The reason lawmakers from Hawai‘i seem to be featuring heavily is because in June this year, Hawai‘i became the first state to raise the minimum age after Gov. Ige accented to the bill. At the time, Fox News quoted Karmen Hanson, program manager at the National Conference of State Legislatures, as saying, “Now that it has happened, it may be seen as being more likely to pass in another state.”
Thus far, other states have seen their attempts at raising the minimum smoking age falter at the first step. According to an advocacy group, the Preventing Tobacco Addiction Foundation, some of those states include: Massachusetts, New York, Oregon, Rhode Island, Utah, Vermont, Washington and the District of Columbia.
Cities and towns have seemed to fare better in pushing such measures through the system. The Campaign for Tobacco-Free Kids notes that areas such as New York City and Evanston have the 21-age limit in place. Senator Elizabeth Warren also mentions the success that towns and cities have had and the goal of the new legislation. As posted on NJToday, she said, “Cities and towns in Massachusetts have led the nation in raising the smoking age. Now it’s time to put this policy in place all across the country.”
In March, the Institute of Medicine released a report stating that the move to raise the smoking age would:
- Reduce the number of people smoking (specifically young people)
- Improve public health
- Prevent the marketing of cigarettes to young people
It is because of these reasons that organizations such as the Campaign for Tobacco-Free Kids, the American Cancer Society Cancer Action Network and the American Public Health Association support this new ‘strategy’ for fighting against smoking addiction.
But as with all new legislations, there will be some opposition.
Opposition to New Age 21 Smoking Legislation
Many people and organizations in the Tobacco industry will continue fighting any attempts to damage their businesses. The move to pass this bill will undermine their sales and potential profit margins.
A Stateline article quotes lobbyist Pete Conaty who says that 18 year olds are “old enough” to make personal choices on legal products. Another issue raised to oppose these types of bills is that there will be “less revenue from cigarette taxes.”

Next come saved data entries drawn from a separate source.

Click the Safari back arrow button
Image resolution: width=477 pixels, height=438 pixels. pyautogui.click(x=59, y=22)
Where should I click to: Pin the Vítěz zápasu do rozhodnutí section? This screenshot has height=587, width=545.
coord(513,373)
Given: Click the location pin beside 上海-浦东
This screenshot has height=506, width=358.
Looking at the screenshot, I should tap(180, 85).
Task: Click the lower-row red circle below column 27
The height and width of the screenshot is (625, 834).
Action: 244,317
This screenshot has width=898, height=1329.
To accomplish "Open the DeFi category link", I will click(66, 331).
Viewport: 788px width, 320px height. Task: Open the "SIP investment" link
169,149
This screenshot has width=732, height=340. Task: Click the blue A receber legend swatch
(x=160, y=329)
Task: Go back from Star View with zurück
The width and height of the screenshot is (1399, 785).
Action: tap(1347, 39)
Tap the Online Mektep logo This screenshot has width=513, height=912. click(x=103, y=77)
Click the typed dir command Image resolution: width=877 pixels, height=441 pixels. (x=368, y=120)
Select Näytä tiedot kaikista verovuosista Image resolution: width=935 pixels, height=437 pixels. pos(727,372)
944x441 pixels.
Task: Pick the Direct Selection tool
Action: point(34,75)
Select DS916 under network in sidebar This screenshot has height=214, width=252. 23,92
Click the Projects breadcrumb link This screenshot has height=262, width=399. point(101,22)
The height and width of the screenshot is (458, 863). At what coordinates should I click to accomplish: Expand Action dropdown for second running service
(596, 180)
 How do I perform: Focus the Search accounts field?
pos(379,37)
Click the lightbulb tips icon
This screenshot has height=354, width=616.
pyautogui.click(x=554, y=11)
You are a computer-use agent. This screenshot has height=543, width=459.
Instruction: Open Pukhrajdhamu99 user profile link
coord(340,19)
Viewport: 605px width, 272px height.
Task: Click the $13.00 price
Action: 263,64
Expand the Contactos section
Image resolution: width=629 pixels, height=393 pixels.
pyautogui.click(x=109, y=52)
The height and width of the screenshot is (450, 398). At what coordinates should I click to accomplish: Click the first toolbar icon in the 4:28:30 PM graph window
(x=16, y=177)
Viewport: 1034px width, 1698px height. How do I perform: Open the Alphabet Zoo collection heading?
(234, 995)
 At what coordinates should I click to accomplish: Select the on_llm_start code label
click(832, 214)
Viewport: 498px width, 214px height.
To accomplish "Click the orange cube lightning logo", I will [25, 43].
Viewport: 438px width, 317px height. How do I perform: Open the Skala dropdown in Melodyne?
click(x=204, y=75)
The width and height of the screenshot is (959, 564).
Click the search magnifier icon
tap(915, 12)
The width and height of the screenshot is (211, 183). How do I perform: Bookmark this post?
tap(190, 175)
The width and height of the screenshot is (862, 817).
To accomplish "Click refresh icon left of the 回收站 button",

Nevertheless, it seems that the lawmakers are on a mission to safeguard the future of the nation. As Senator Sherrod Brown (D-Ohio) was quoted by NJToday, “The harder it is for children and teenagers to get their hands on tobacco products, the easier it will be to keep our next generation from becoming hooked on nicotine.”
With a Centers for Disease Control and Prevention (CDC) study published in July showing that “3 out of 4 American adults” support raising the cigarette sales limit to over 21 years of age, surely, this will be one fight the tobacco industry won’t win.